Are you a Google Analytics enthusiast?
More SEO Content
Posted 04 August 2003 - 12:51 AM
Will try to make this brief and to the point-
Recently moved/re-designed my website to a dynamic type of web design/storefront solution. Since my site has been moved, I've started to notice within Google's SE results two different url addresses going to the same page for same the same keyword phrase. I spoke with my designer about and my site has a product list page with one url address and then each product page has a url address. She then explained to me that the technique being used (I guess it's a technique...please forgive my lack of proper wording) is "url manipulation" and referred me to this link- http://www.xde.net/x...eb/qx/index.htm. The product list page has the more friendly SE url addresses.
Could this be a problem? Any other feedback is also appreciated.
Thanks in advance!
Posted 04 August 2003 - 03:15 AM
If I am correct you have dynamic site with a url like:
and you have used QXASP to rewrite that so that the url can be written as
sitename.com/product/2/ or similar
So as far as the serach engine thinsg there are two distint page BUT with exactly the same content on both. That is the problem. You need to get all references of the old ones out of the index, so you must not haev any links to them withing your site. Any that come in from the outside you will have to try an get changed. If you cant do that you will need to get a what is termed a 301 permanent direct to let the engines know that the url has changed for good.
It is possible on an apache server to do a blockwise 301 using a regular expressions to catch all variations of the urls.
Posted 04 August 2003 - 07:00 AM
You should definitely do whatever you can to minimize the chance of the engines picking up the exact same content using two URLs.
Oh, and welcome, Mati!
Posted 04 August 2003 - 10:14 AM
Very basically, what it does is put a program or script at the 404 page. Then when the "SEO friendly" URL is requested from the server, the 404 script/program processes the non-existent URL and displays the correct page while still showing the non-existent url in the browser. Because of the way this works, you have to keep the current page as is. If you tried to do a 301 or something this would also be applied to the "new" URL.
I have not found a way to remove the duplicate URLs, I guess you could restructure the site and use a robot.txt file to keep the bots off of the real pages. Too much of a pain for me, so I am still looking.
Posted 04 August 2003 - 12:18 PM
My designer decided to use this techinque (url manipulation- http://www.xde.net/x...eb/qx/index.htm ) after she read the book Search Engine Positioning,by Fredrick W. Marckini . I havn't read this book myself. Has anyone else and if so, wouldn't the issue of two url addresses getting picked up by the SE's (especially Google) be addressed in this book?
Posted 13 August 2003 - 08:04 AM
The first, and in my opinion the best, is to have the script actually generating the dynamic content both parse and create the SE friendly URLs. There are a few ways to accomplish this, the most common being to use the PATH_INFO environment variable instead of referencing the query string. If an application is designed this way, it's easy. Converting an existing script, though, can be a little more difficult.
The second way, mentioned by Andy, is to let the server rewrite the URLs on the fly. Again, there are a few ways to do this, with mod_rewrite being the most common. The danger here is the additional load put on the server for every page requested. For sites with little traffic that can be ignored, for busier sites it's still rarely an issue, but for large sites with lots of pages it can potentially bring a server to its knees if you get hit by an aggressive spider. The spider thinks its requesting static pages and expects them to be returned with the usual speed of a static page. This is a problem with ANY of the methods for SE friendly URLs, but can be exacerbated by throwing mod_rewrite into the mix. It's not a deal-buster, but should be a concern. Make sure your hardware is up to the task.

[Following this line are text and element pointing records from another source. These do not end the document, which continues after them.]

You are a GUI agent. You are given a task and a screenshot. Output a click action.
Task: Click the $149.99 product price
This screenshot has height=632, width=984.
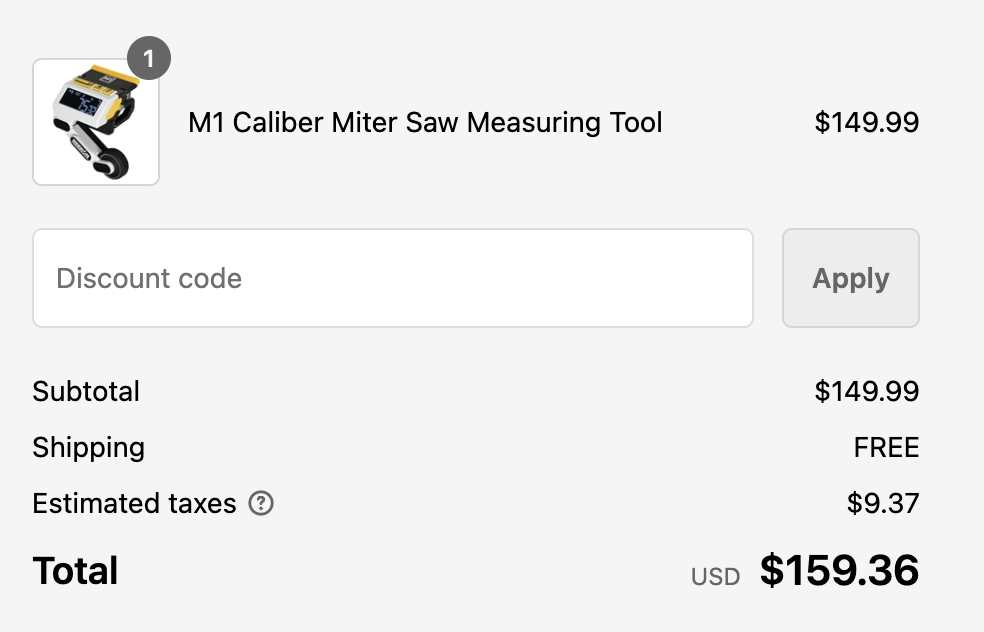pos(866,123)
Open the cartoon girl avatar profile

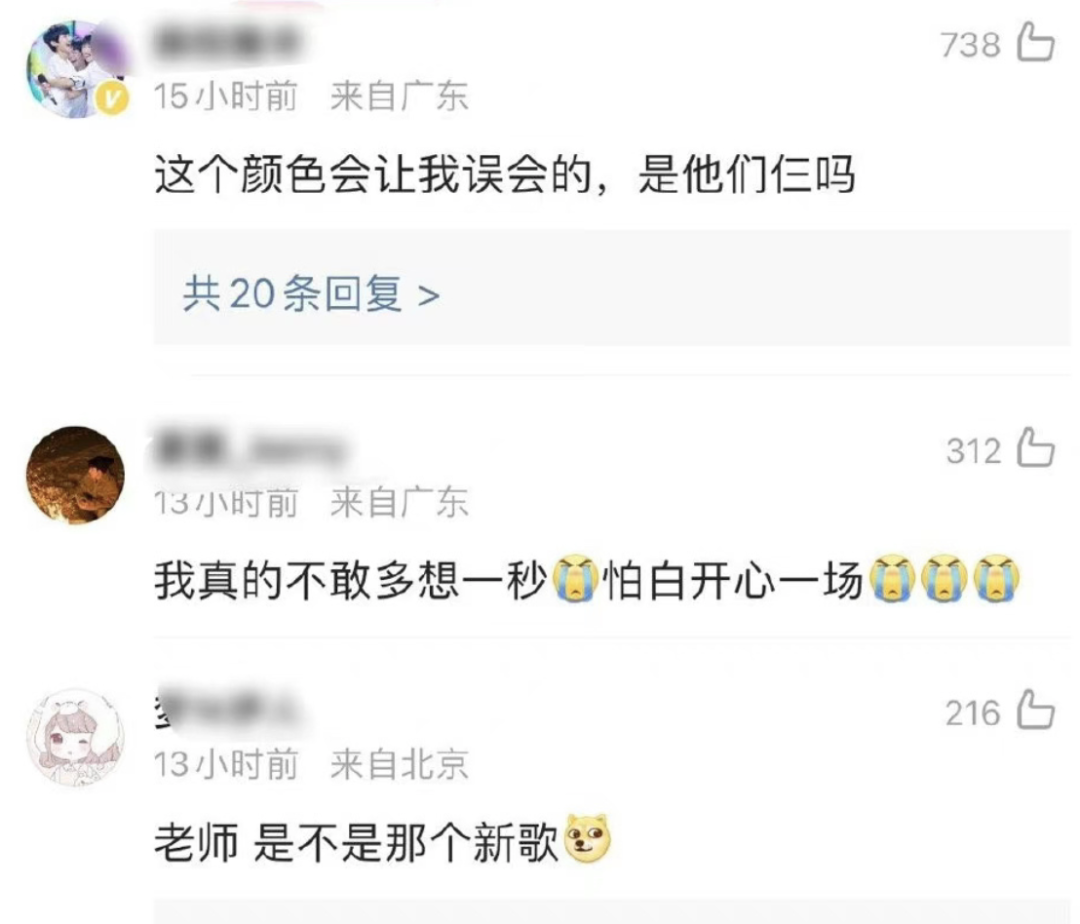(76, 737)
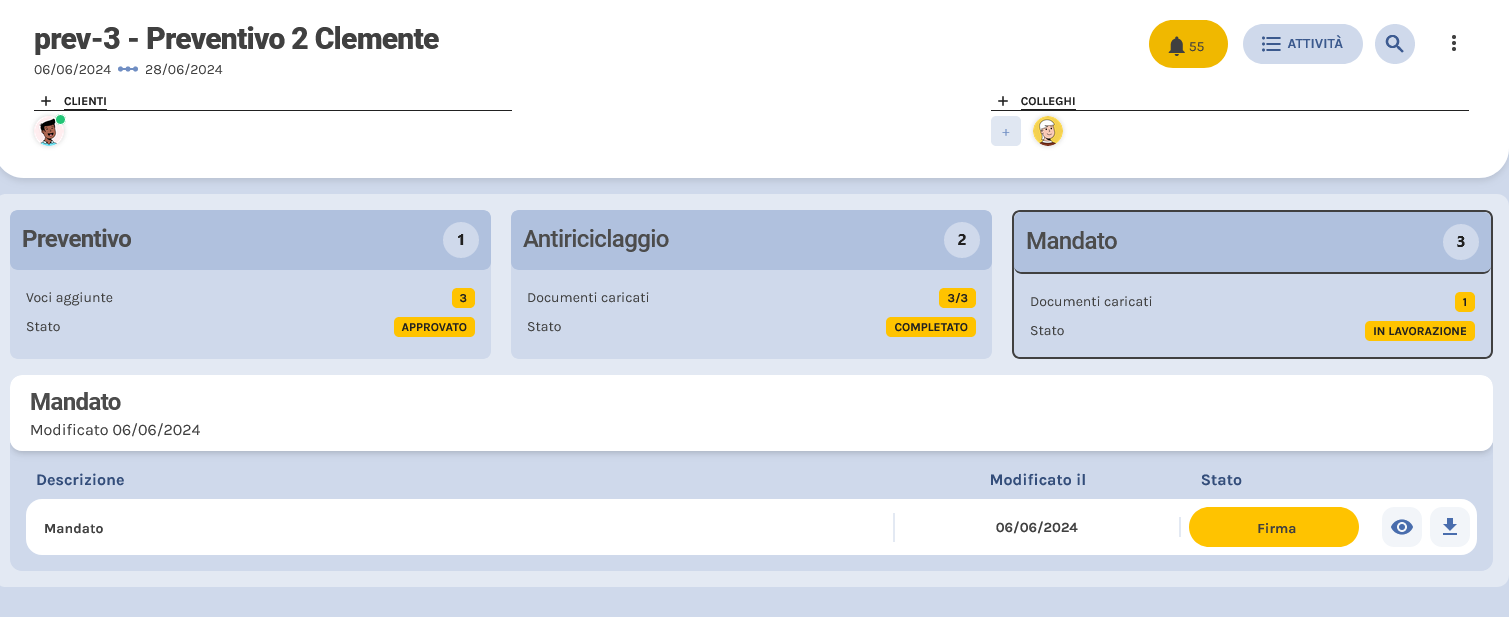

The third way, also mentioned above, is to have an intervening script create the page. The usual choice is to install a custom 404 page, which is almost always even more resource-hungry than mod_rewrite. Additionally, the script has to be very carefully written to insure the correct status code is returned to the requesting agent. Send back anything except a 200 status and you've probably defeated the whole scheme.
Properly implemented, NONE of these three techniques should result in duplicate pages. The whole idea of these techniques is to both display and process URLs that have no ? query string. If you have two identical pages in Google, one SE friendly and one with a question mark, something is being done wrong.
Fortunately, there's still a very simple answer, at least for Google.
Google recognizes certain extensions to the robots.txt file that can help eliminate the problem of having two identical pages indexed with differing URLs. Specifically, add the following:
Doing so will prevent Google from indexing ANY page with a question mark in the URL.